Research and development costs were $2.6 million in the third quarter of 2019, compared to $3.5 million in the prior year period. This decrease was driven primarily by timing of projects. Year-to-date research and development expenses decreased $0.6 million to $9.7 million.
Selling, general and administrative expenses decreased 17.6%, to $15.0 million in the third quarter of 2019 as compared to $18.2 million in the prior year period. Included in selling, general and administrative expenses were $1.6 million in the current quarter and $3.7 million in the prior year quarter of costs associated with non-recurring items that included M&A, litigation and severance. Excluding these items, selling general and administrative expenses decreased approximately 7.7% in the third quarter versus the prior year period, which reflects the Company's ongoing cost optimization initiatives. On a year-to-date basis, selling, general and administrative expenses decreased by 6.2% and excluding non-recurring items by 7.5% versus the prior year period.

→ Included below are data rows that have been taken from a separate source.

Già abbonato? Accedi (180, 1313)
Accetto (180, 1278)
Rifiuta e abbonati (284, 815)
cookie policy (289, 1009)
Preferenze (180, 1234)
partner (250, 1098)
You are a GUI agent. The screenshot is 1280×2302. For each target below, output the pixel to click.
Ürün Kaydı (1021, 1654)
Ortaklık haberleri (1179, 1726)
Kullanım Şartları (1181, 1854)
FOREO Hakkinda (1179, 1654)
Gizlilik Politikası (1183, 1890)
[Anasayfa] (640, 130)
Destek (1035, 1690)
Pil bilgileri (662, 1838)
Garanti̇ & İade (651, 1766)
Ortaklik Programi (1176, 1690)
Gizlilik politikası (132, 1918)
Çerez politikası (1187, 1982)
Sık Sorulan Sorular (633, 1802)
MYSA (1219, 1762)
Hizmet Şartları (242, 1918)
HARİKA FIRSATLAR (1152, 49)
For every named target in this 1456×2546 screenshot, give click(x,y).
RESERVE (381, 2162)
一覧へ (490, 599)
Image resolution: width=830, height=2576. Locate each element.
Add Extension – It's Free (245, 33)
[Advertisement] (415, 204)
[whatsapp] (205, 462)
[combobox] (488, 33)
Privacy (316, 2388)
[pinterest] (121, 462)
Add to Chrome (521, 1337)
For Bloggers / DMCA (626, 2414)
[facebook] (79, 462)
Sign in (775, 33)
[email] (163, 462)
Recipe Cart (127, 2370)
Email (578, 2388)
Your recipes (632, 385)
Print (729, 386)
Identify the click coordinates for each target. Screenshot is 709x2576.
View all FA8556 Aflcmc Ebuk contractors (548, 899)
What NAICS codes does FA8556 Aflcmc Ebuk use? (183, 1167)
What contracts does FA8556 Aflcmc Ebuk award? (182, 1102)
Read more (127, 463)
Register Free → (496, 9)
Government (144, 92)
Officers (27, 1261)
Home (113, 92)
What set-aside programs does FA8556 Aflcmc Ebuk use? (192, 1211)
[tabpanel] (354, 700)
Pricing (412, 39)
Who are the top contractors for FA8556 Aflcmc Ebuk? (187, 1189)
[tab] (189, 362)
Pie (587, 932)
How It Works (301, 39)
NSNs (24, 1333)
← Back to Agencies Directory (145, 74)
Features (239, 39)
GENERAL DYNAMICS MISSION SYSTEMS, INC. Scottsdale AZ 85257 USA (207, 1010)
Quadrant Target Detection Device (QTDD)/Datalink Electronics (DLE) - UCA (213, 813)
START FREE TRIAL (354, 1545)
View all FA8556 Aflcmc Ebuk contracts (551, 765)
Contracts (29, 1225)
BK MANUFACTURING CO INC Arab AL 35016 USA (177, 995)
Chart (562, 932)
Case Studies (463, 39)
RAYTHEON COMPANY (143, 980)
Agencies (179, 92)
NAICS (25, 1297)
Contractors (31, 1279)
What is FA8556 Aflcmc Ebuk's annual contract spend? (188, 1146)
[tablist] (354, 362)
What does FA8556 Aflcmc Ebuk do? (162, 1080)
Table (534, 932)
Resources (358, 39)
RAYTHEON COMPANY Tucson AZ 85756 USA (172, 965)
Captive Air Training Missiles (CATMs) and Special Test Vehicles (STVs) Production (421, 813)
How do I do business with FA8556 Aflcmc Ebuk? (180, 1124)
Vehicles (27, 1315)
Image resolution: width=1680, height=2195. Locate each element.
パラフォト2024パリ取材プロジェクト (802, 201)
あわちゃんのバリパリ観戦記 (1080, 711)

Third quarter of 2019 net income was $3.3 million, compared to net income of $3.5 million in the prior year period. Year-to-date net loss was $31.6 million, compared to net loss of $27.9 million in the prior year period.
Adjusted EBITDA(1) was $20.6 million in the third quarter of 2019, compared to $34.6 million in the prior year period. The decrease was driven by lower sales, partially offset by improved cost structure. Year-to-date adjusted EBITDA(1) decreased by $10.8 million, or 25.4%, to $31.7 million.
As of September 30, 2019, cash and cash equivalents were $18.7 million.